Today, Makholm works with staff members to create a vision for the future by expanding the diverse narratives of this country.

Reconstructing a Museum

Makholm is the executive director of the Minnesota Museum of American Art. In 2009, the M’s board hired her to resurrect the art museum. Her solo endeavor began with raising money, increasing the reputation of the museum, and finding a home for the collection. After that, Makholm hired a small staff to take on operations, finance, curation, education, and fundraising. Today, she oversees all of these roles and continues to focus on advancing the organization’s mission, which centers the exploration of American identity through artistic creativity and connectedness. 

Laura Wertheim Joseph, the curator of exhibitions and a fellow UMN alumna, first met Makholm early in the museum’s rebirth when Makholm was organizing an exhibit on George Morrison, an Ojibwe modernist from Minnesota. 

“I think the M is pretty unique in our focus on working with partners to collaborate on creating exhibitions [and] also working with the permanent collection,” she says. Wertheim Joseph and collaborators from outside institutions work to explore nuanced American identities. They organize exhibits including artwork representing the lived experiences of communities that have been historically underrepresented.

Striving for Equity

The leadership strives to create an organizational model that does not have barriers to participation, which is why the M has no entry fee.
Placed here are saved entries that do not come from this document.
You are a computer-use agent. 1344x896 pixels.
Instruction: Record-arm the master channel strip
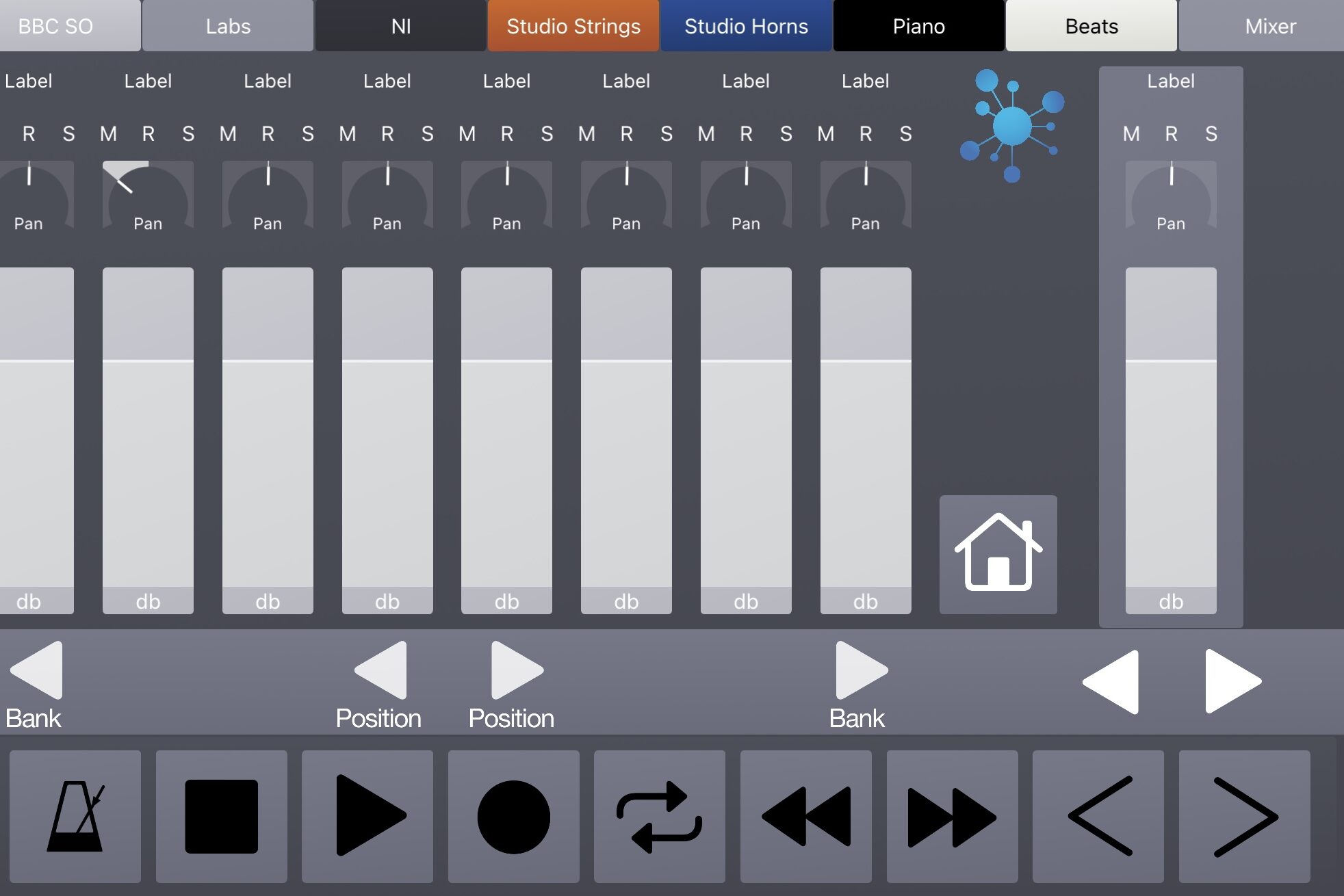pyautogui.click(x=1171, y=133)
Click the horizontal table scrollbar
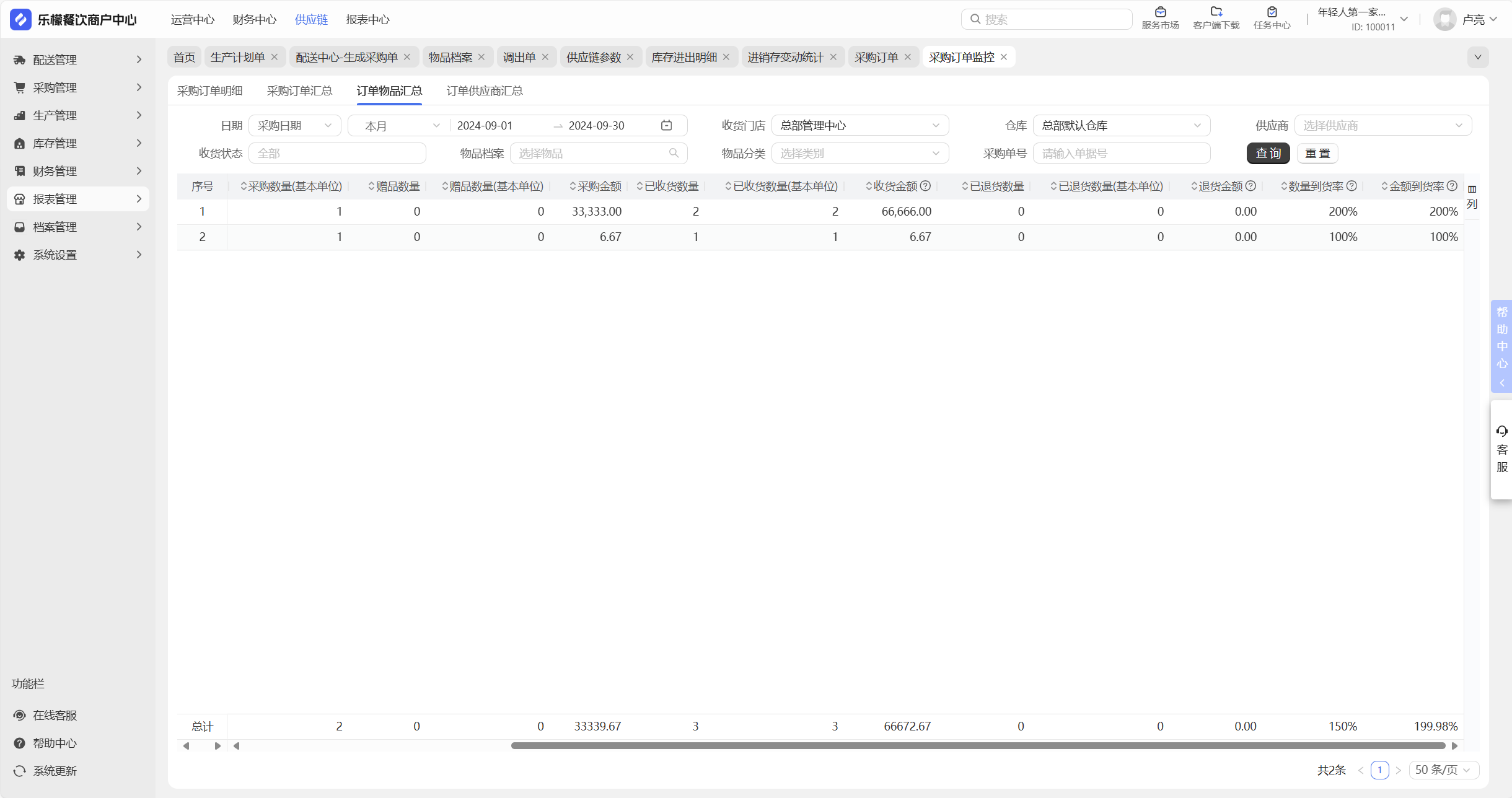 pyautogui.click(x=978, y=745)
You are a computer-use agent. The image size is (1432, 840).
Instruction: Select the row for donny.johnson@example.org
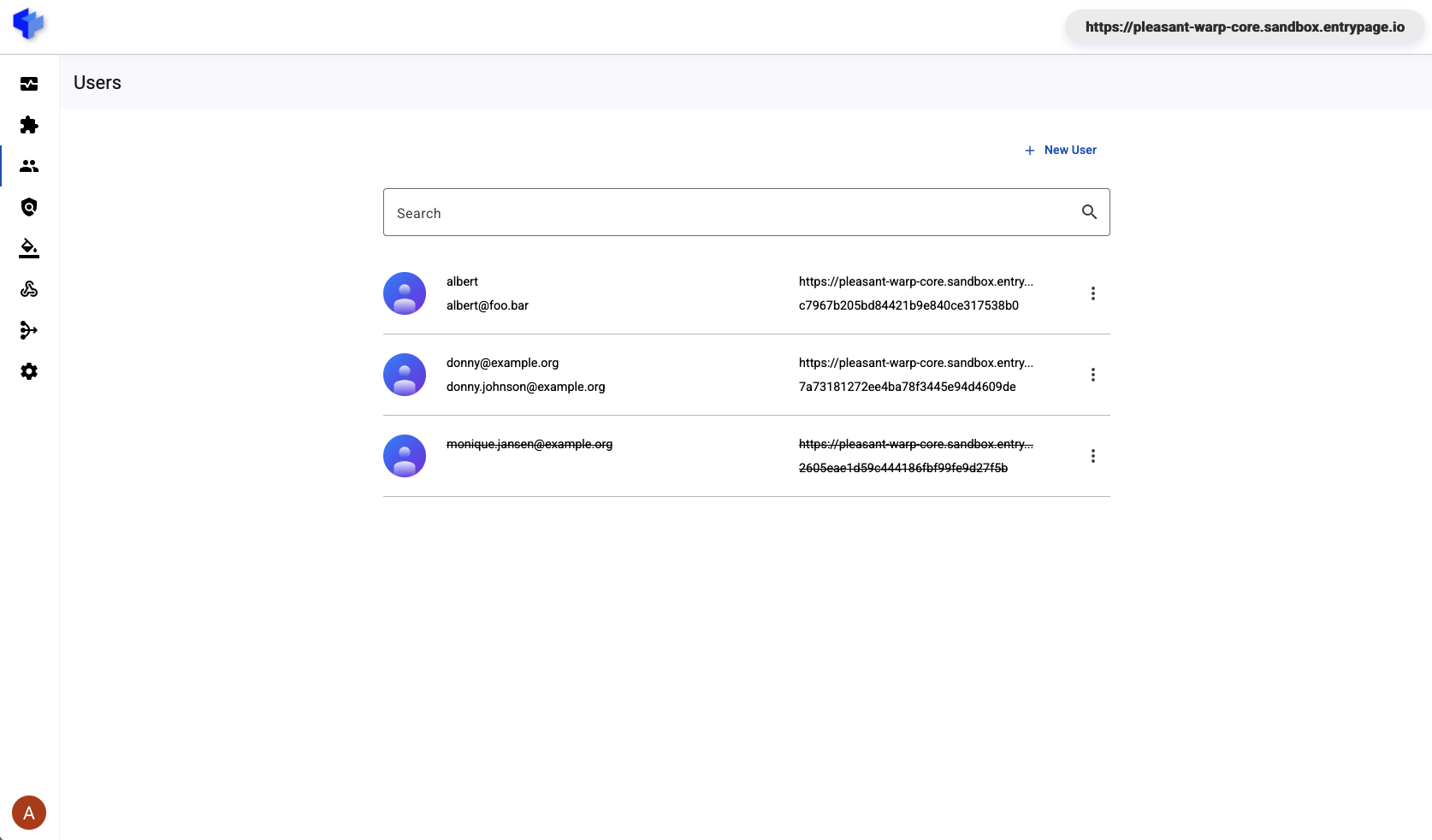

Makholm says it is important to increase accessibility and inclusion.

“If you're going to rebuild a museum in the 21st century, you want to rebuild it with the foundation of what's important to museums now,” says Makholm.
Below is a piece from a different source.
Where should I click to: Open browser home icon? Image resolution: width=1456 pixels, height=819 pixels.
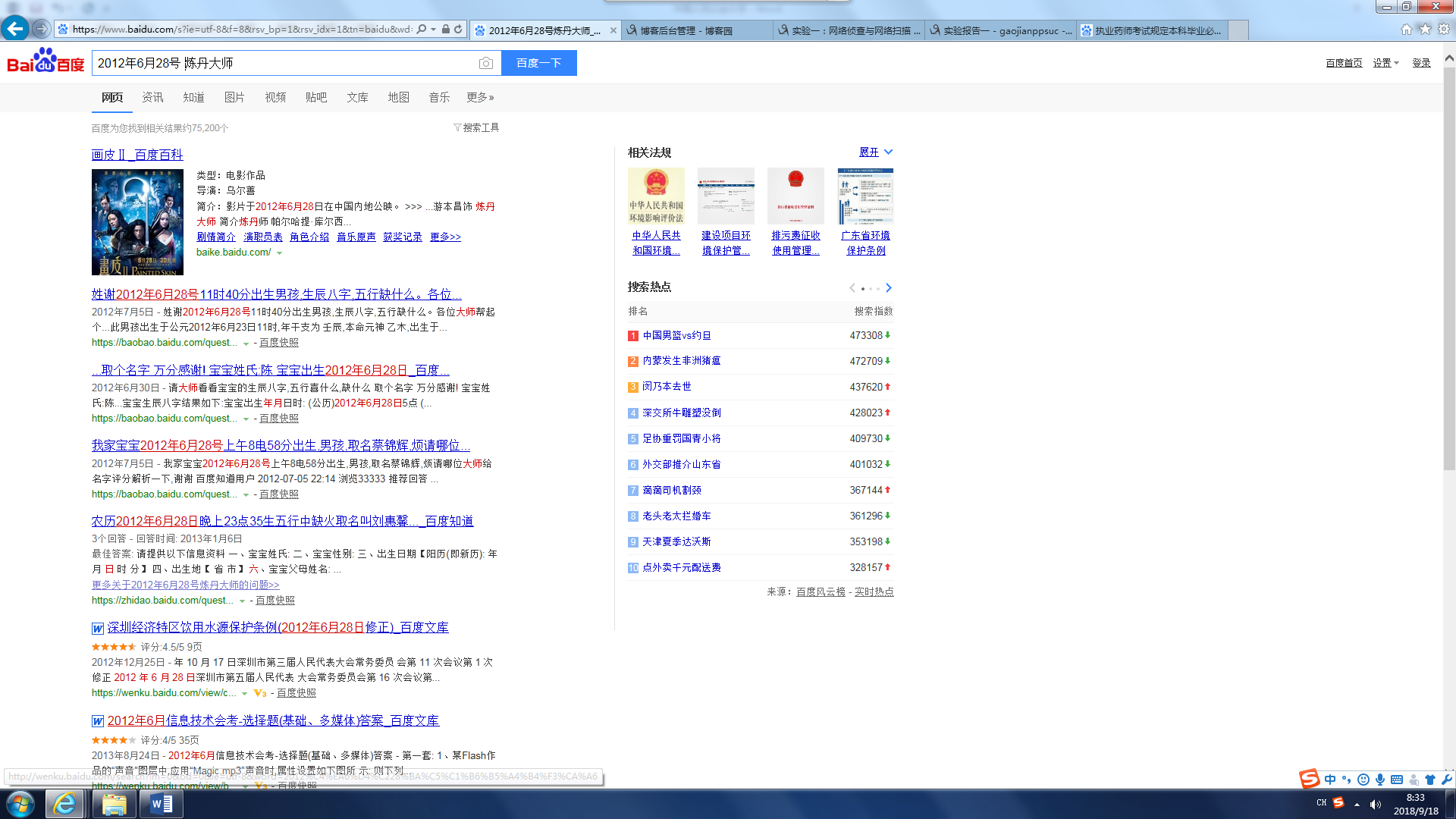pos(1406,30)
Free admission is just one aspect of creating inclusion in museums. It is equally important to center narratives of Americans who have been previously excluded from art history. For an art space to be representative of everybody in a community, it must represent diverse perspectives.

The M’s current exhibition showcases photography that uplifts the Black experience. The exhibit, “A Choice of Weapons, Honor and Dignity: The Visions of Gordon Parks and Jamel Shabazz,” includes photography that documents dignity, honor, hope, and love in African American communities throughout the country. Robin Hickman-Winfield, the great-niece of Parks, is leading the curatorial process.

The museum’s biennial—Water 2020—is coming as well. The show accepts submissions, giving people with a relationship to Minnesota’s water systems an opportunity to submit water-themed work. In another model of collective curatorial work, Wertheim Joseph is part of a jury that will select pieces for the show. 

Beginning at the U

For both Makholm and Wertheim Joseph, education in the University of Minnesota’s Department of Art History was a step toward involvement in the M and provided the opportunity to work in a field they are enthusiastic about. 

“I had a lot of patient professors who encouraged me. Instead of telling me that I needed to work in established models, I received an incredible amount of emotional and intellectual support. That helped me find my own voice and way as a curator,” Wertheim Joseph says. 

During her time at the U, Makholm learned the importance of studying art pieces in person. This discovery is what sealed her desire to work in museum settings. “That strong art historical background I had at the U gave me the tools to work with the collection here,” she says.

Expanding into the Next Era

Makholm took a risk that paid off. The M currently holds more than 5,000 artworks, all of which showcase the diverse experiences that have taken place on the land that this country currently occupies. And the museum continues to grow. In 2021, the museum will add 20,000 square feet for a total of 36,000. The expansion will create space for the organization’s permanent art collection. 

With more art comes more stories. “It's really about bringing new voices, telling new stories, [and] bringing out hidden narratives that maybe have been neglected or passed over in the past,” says Makholm.